Dr. Ilona Wilmont, PhD is a researcher at HAN University of Applied Sciences and Radboud University Nijmegen, with a background in Information Sciences. Her specialty is qualitative research, with a focus on how personalized healthcare and citizen science methodologies can help patients support their quality of life. She collaborates with Stichting Je Leefstijl Als Medicijn, one of the largest Dutch patient communities, as well as with an outpatient epilepsy clinic, on empowering epilepsy patients to use lifestyle interventions and self-measurement to improve quality of life. She also works with Leiden University Medical Centre and Erasmus University Medical Centre on lifestyle interventions for migraine patients. Furthermore, Dr. Wilmont teaches Research Methods and Academic Writing at Radboud University Nijmegen.

Mark Loeffen

Mark Loeffen, PT is an experienced physical therapist and manual therapist specializing in treating long-term back, neck, and shoulder pain. Apart from his work with clients he participates in scientific research projects to improve interdisciplinary collaboration within physical therapy, as well as to improve outcomes for patients by using personalized approaches.

Thomas Hoogeboom

Dr.
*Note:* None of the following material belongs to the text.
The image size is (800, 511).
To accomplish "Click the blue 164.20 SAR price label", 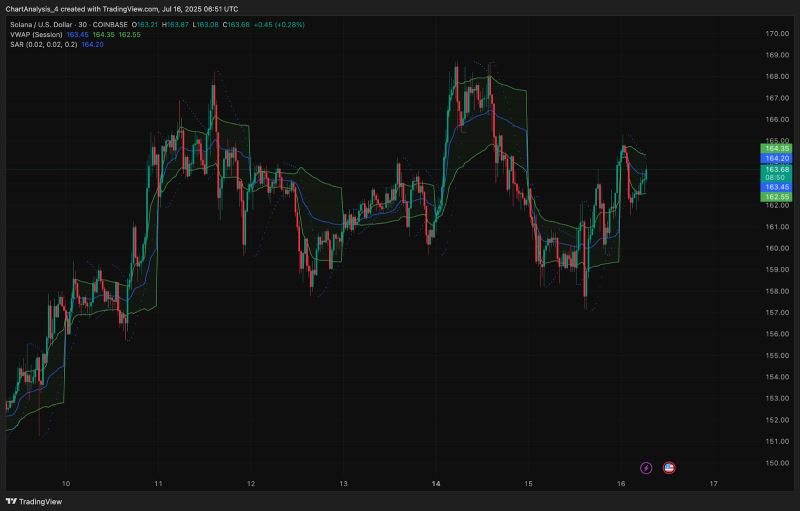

Thomas Hoogeboom, PT, MSc, PhD is trained physical therapist and human movement scientist. He currently holds an assistant professor position at IQ healthcare department of the Radboud university medical center. Dr. Hoogeboom specializes in implementing and evaluating personalized interventions, and in the methodologies to facilitate this. He has participated in the development of nationwide medical guidelines, and collaborates with several other universities, including the University of Montana and the University of Utah, on the topic of shared decision making between patients and healthcare providers and how clinicians can integrate physical activity in the lives of medically fragile patient groups. Dr. Hoogeboom has a particular interest in meta-research and is currently setting up the Meta-Phit group together with researchers from the University of Technology Sydney.